#### Problem description:
Render every line of the records below as a JSON list of strings, one string per line, omitting blank lines and leaving the pictures out.

#### Records for this task:
========

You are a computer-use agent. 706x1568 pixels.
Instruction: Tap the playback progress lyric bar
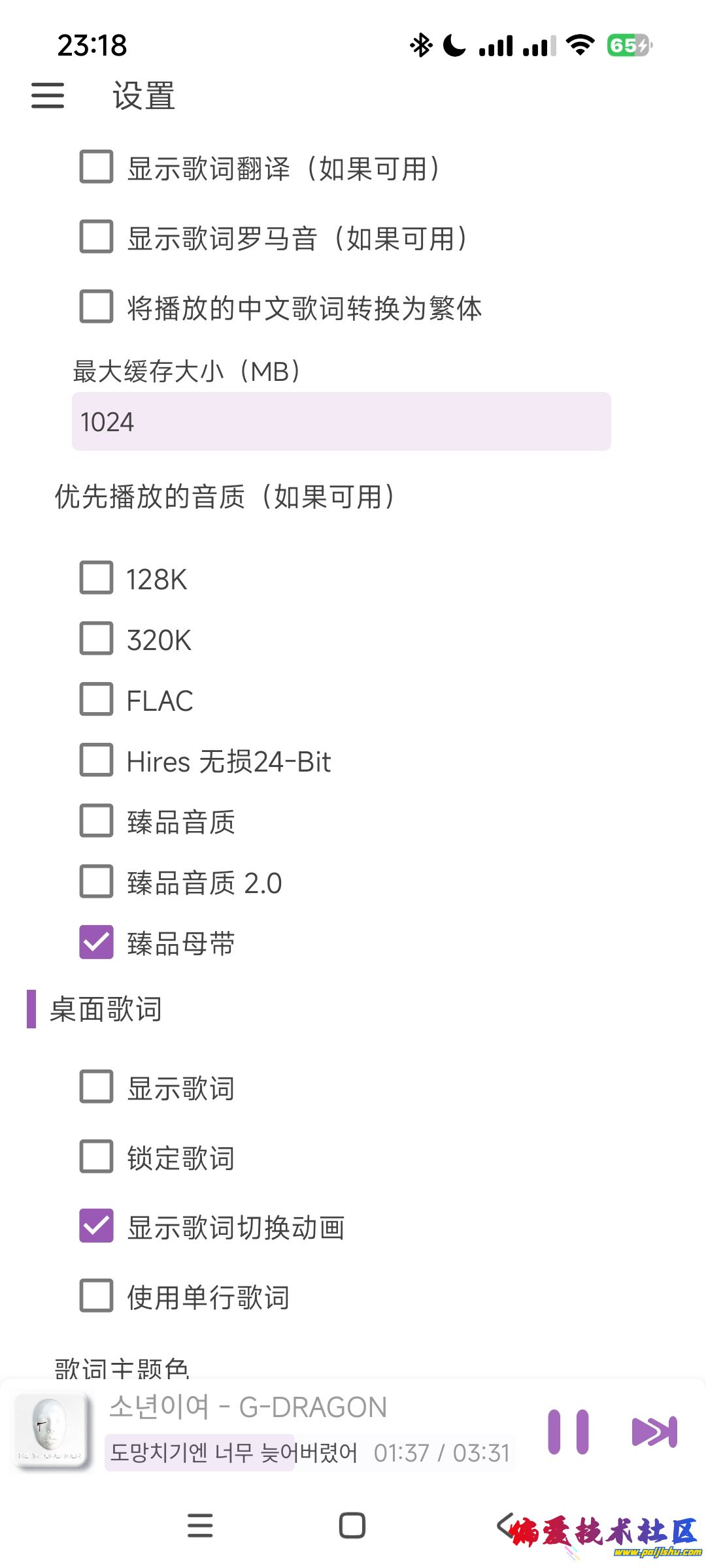point(310,1452)
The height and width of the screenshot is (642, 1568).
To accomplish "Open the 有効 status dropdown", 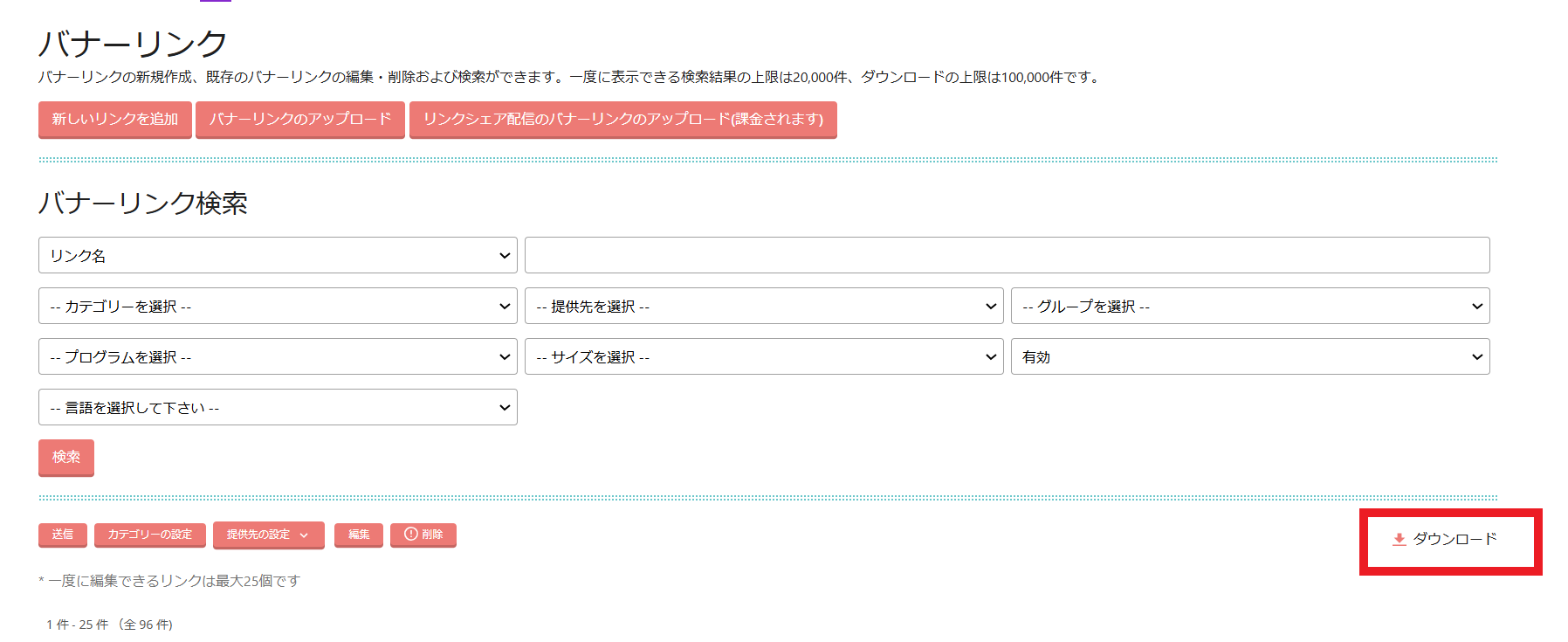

========

#### Complete response:
[
  "You are a computer-use agent. 706x1568 pixels.",
  "Instruction: Tap the playback progress lyric bar",
  "point(310,1452)",
  "The height and width of the screenshot is (642, 1568).",
  "To accomplish \"Open the 有効 status dropdown\", "
]